Mark Thoma: “The Growing Unemployed: A Case of Benign Neglect“
The high unemployment rate ought to be a national emergency. There are millions of people in need of jobs. The lost income as a result of the recession totals hundreds of billions of dollars annually, and the longer the problem persists, the more permanent the damage becomes. Why doesn’t the unemployment problem get more attention? Why have other worries such as inflation and debt reduction dominated the conversation instead? … The increased concentration of political power at the top of the income distribution provides much of the explanation.
Consider the Federal Reserve. Again and again we hear Federal Reserve officials say that an outbreak of inflation could undermine the Fed’s hard-earned credibility and threaten its independence from Congress. But why is the Fed only worried about inflation? Why aren’t officials at the Fed just as worried about Congress reducing the Fed’s independence because of high and persistent unemployment?
Similar questions can be asked about fiscal policy. Why is most of the discussion in Congress focused on the national debt rather than the unemployed? Is it because the wealthy fear that they will be the ones asked to pay for monetary and fiscal policies that mostly benefit others, and since they have the most political power their interests – keeping inflation low, cutting spending, and lowering tax burdens – dominate policy discussions?
Christina D. Romer: “It’s Time for the Fed to Lead the Fight“
The Fed’s dual mandate doesn’t say it should care about unemployment only so long as inflation is at or below the target. It’s supposed to care about both equally.
… The academic literature shows that monetary policy can be very effective at reducing unemployment in situations like ours. In the recovery from the Great Depression, for example, aggressive expansion of the money supply played a large role in lowering the real cost of borrowing and in spurring growth.
After the Fed has pushed interest rates down to zero, its main remaining tool is communications. It can affect expectations of future growth and inflation, which can have powerful effects on consumer spending and business investment today. But to have a big impact, the monetary actions need to be bold — and pursued with gusto.
More people with microphones and appropriate audiences need to start using moral language to describe Ben Bernanke’s actions. He’s not stupid, so there’s only one other option, really. We know that the costs of relatively low (as in, sub-8 percent) inflation are trivial. We also know that a willing Fed has precisely zero problem killing inflation if it so desires. There is no need for “credibility” on this issue unless you have a government that’s spent years running the printing presses to pay its bills. Bernanke sleeps well at night so he can get up every day and ensure that millions experience severe economic hardship.

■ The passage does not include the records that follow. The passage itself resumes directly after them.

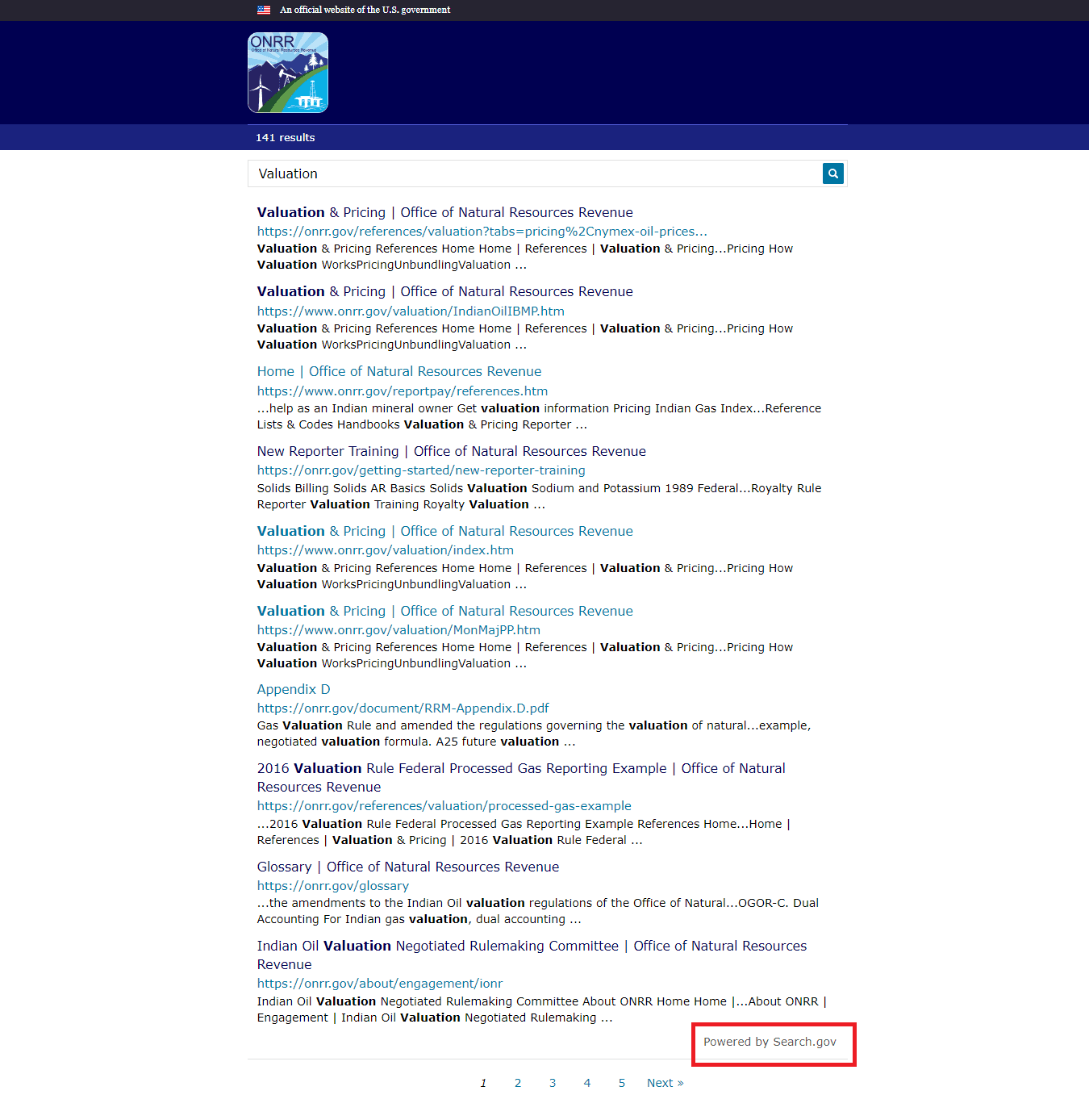
Task: Go to results page 2
Action: point(518,1083)
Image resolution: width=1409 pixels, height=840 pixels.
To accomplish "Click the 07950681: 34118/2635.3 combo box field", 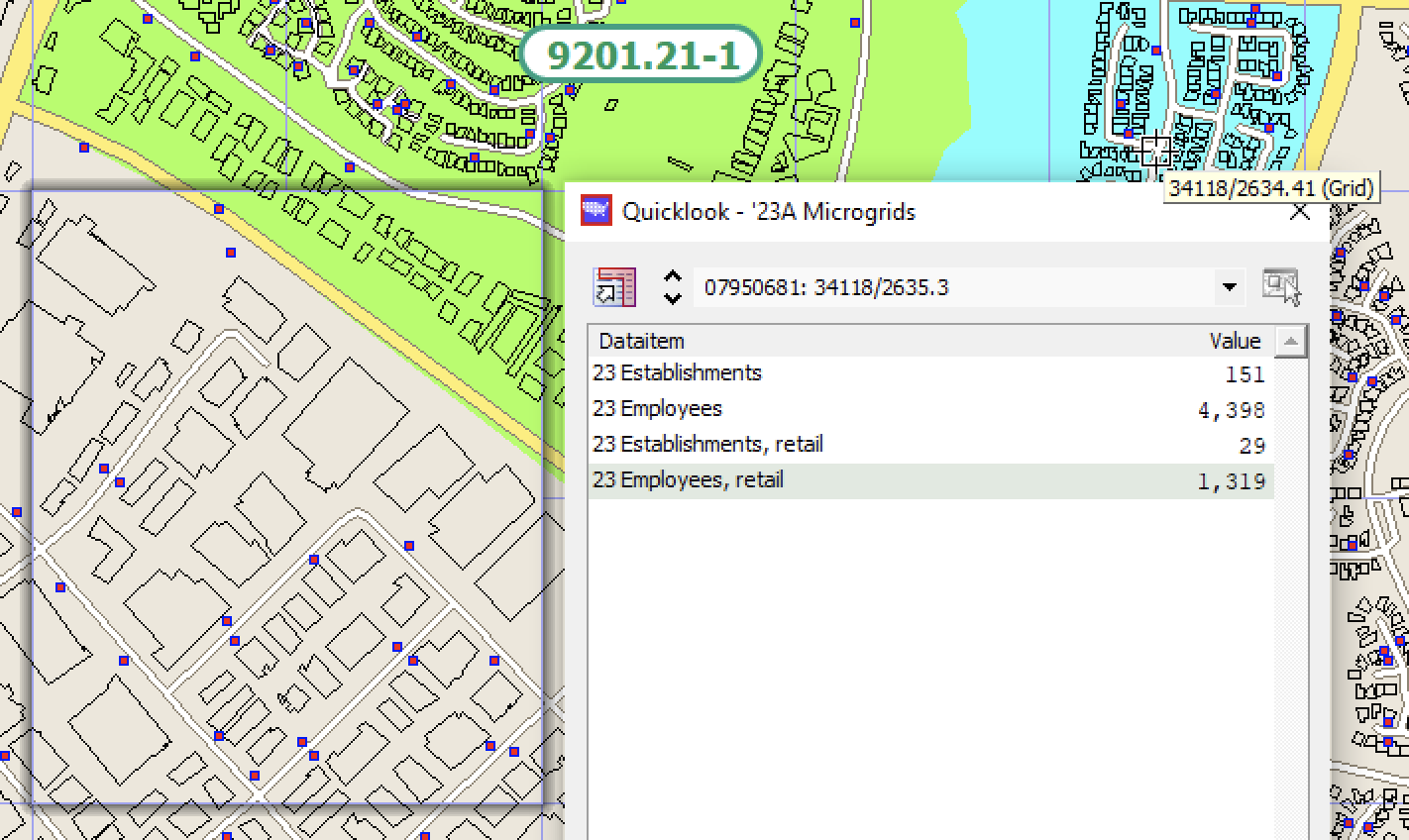I will pos(951,288).
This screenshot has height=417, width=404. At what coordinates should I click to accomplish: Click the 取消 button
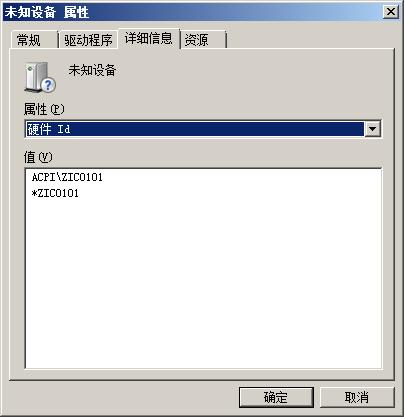click(x=357, y=397)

Noni Mausa: “Let’s Play ‘You Be the Sucker!’“
Business and banks have heaps of money – and aren’t hiring, spending their money, or loaning it out. Meanwhile, a few million working-age Americans have no money and no work, and many are young, strong, highly trained and capable. Business is complaining that they can’t get suitable employees for some sectors. But they aren’t training them, and in sectors where wages are low, they aren’t raising wages. Houses stand empty, while thousands are homeless or living in cramped conditions with family or friends. They are all playing “Don’t Make Me The Sucker.” It’s like a game of musical chairs where no-one gets off their chairs except the terminally benign or naïve. You can crank up the music all you want, but nobody’s moving.
And in this game, they’re all correct. If any of them moves without all the others moving, they get to be The Sucker.
… So obviously what we need, right here, right now, is a nation of fools. Can anything get all the players off their chairs in back into Mr. Fezziwig’s dance? Nobody trusts anybody, and rightly. The smaller players can’t do it, and the giant ones hardly need to. But something needs to be done.